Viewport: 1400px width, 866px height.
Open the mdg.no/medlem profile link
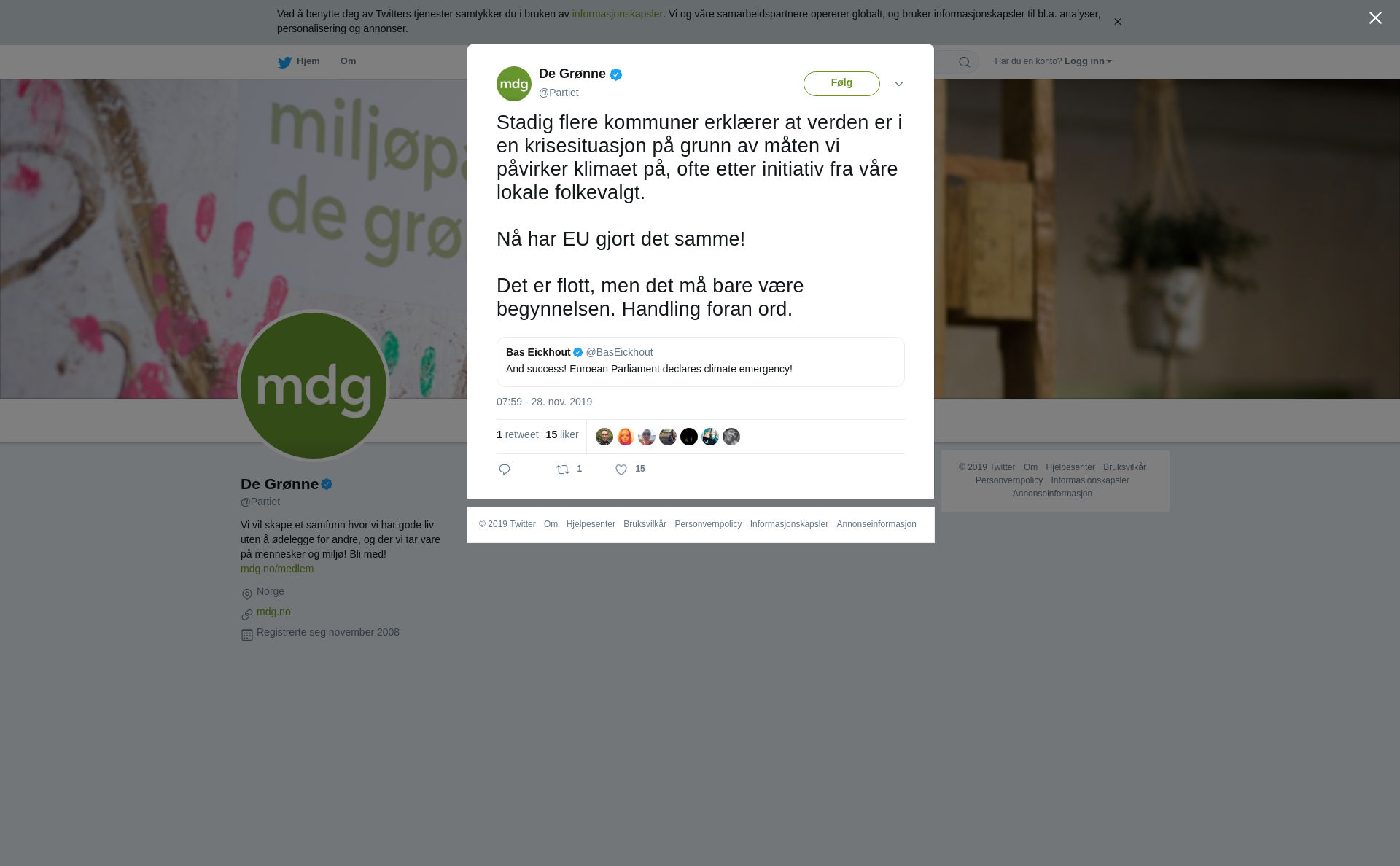(277, 569)
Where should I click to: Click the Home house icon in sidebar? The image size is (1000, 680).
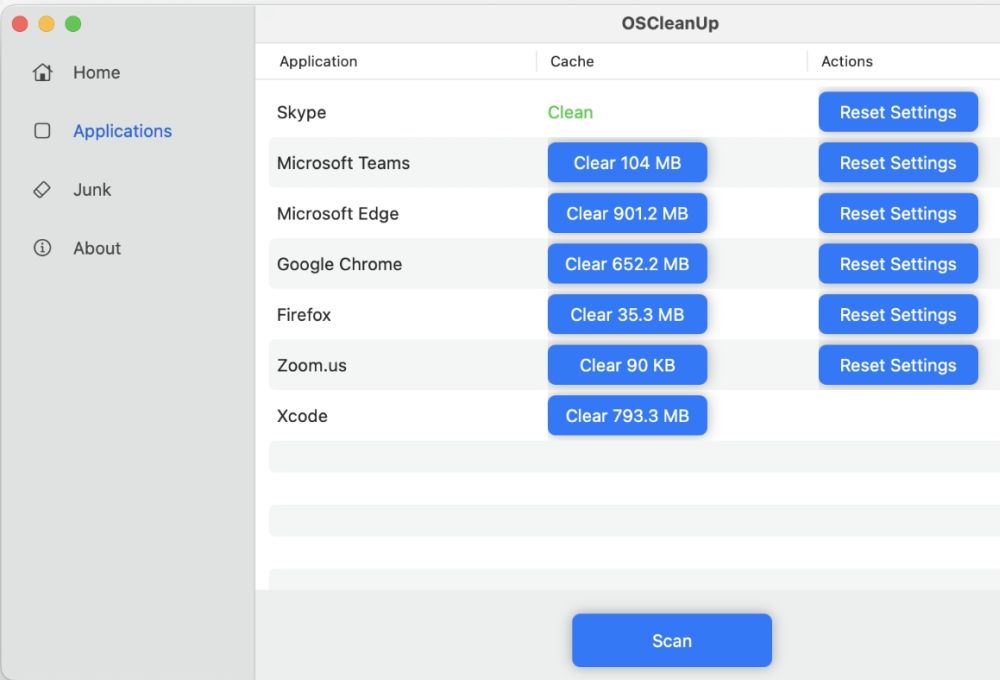coord(42,73)
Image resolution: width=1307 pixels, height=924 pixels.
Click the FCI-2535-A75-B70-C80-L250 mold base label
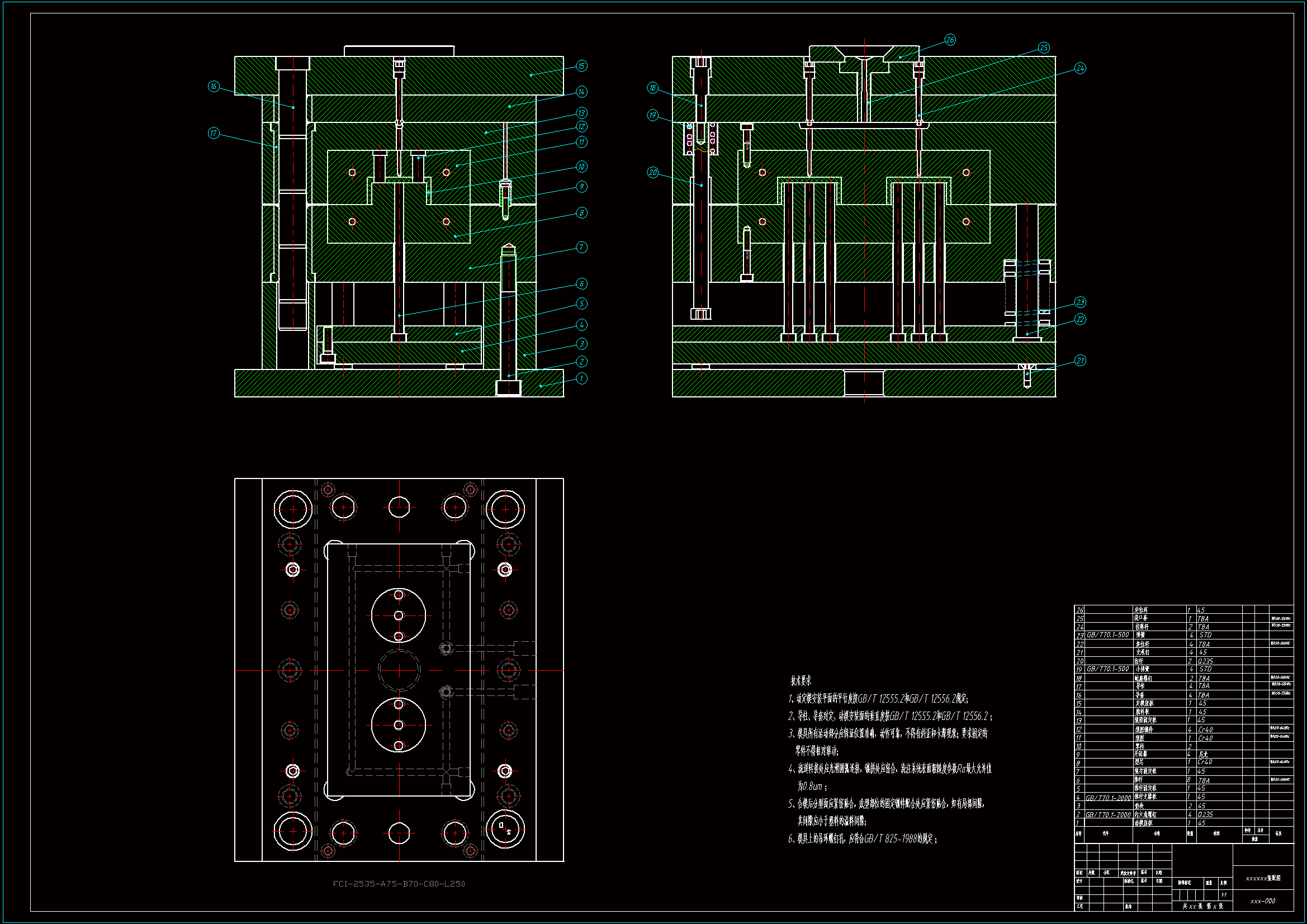[x=399, y=884]
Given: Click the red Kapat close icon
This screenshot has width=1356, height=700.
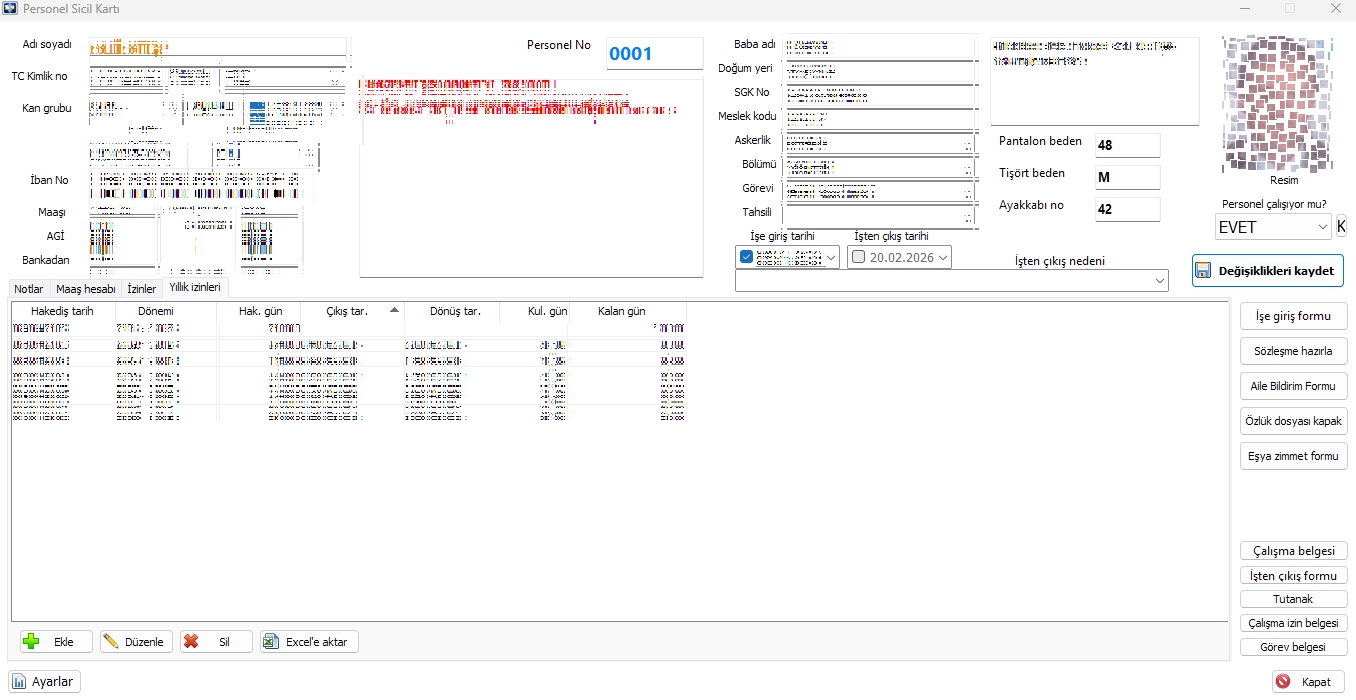Looking at the screenshot, I should [x=1283, y=682].
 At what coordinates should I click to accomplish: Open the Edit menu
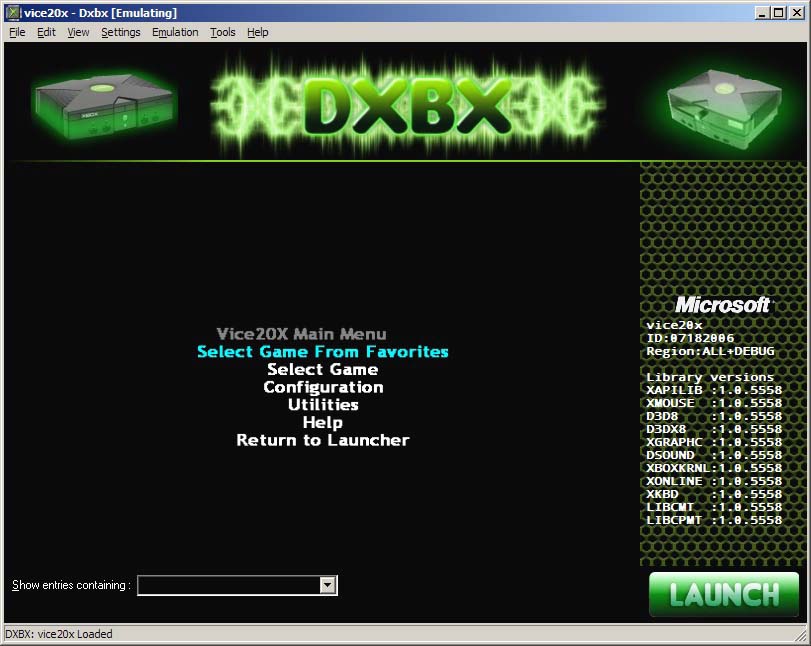coord(46,32)
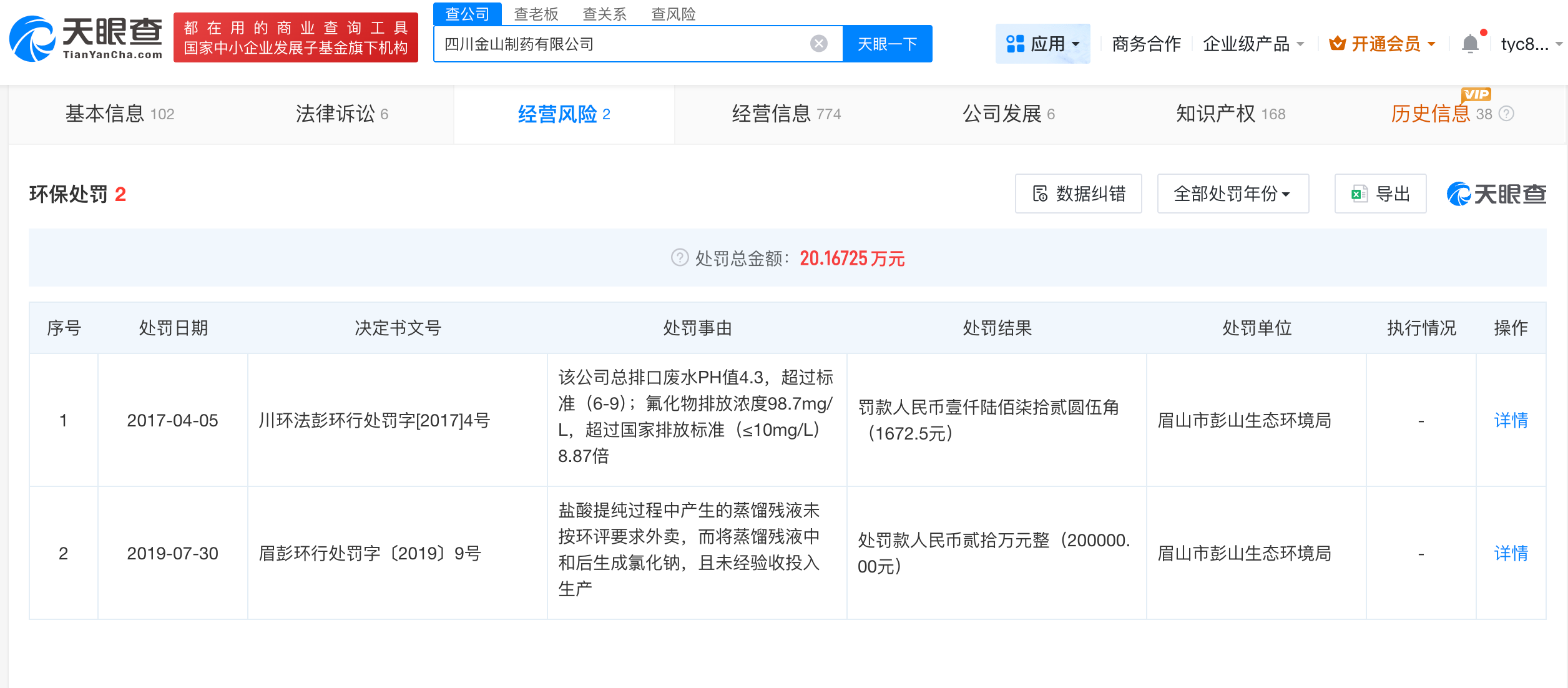
Task: Click the 导出 button
Action: pos(1380,194)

++++

AIM → How many lines of the data above contain the string "icon"? Case counts; give only the number.

ANSWER BELOW → 2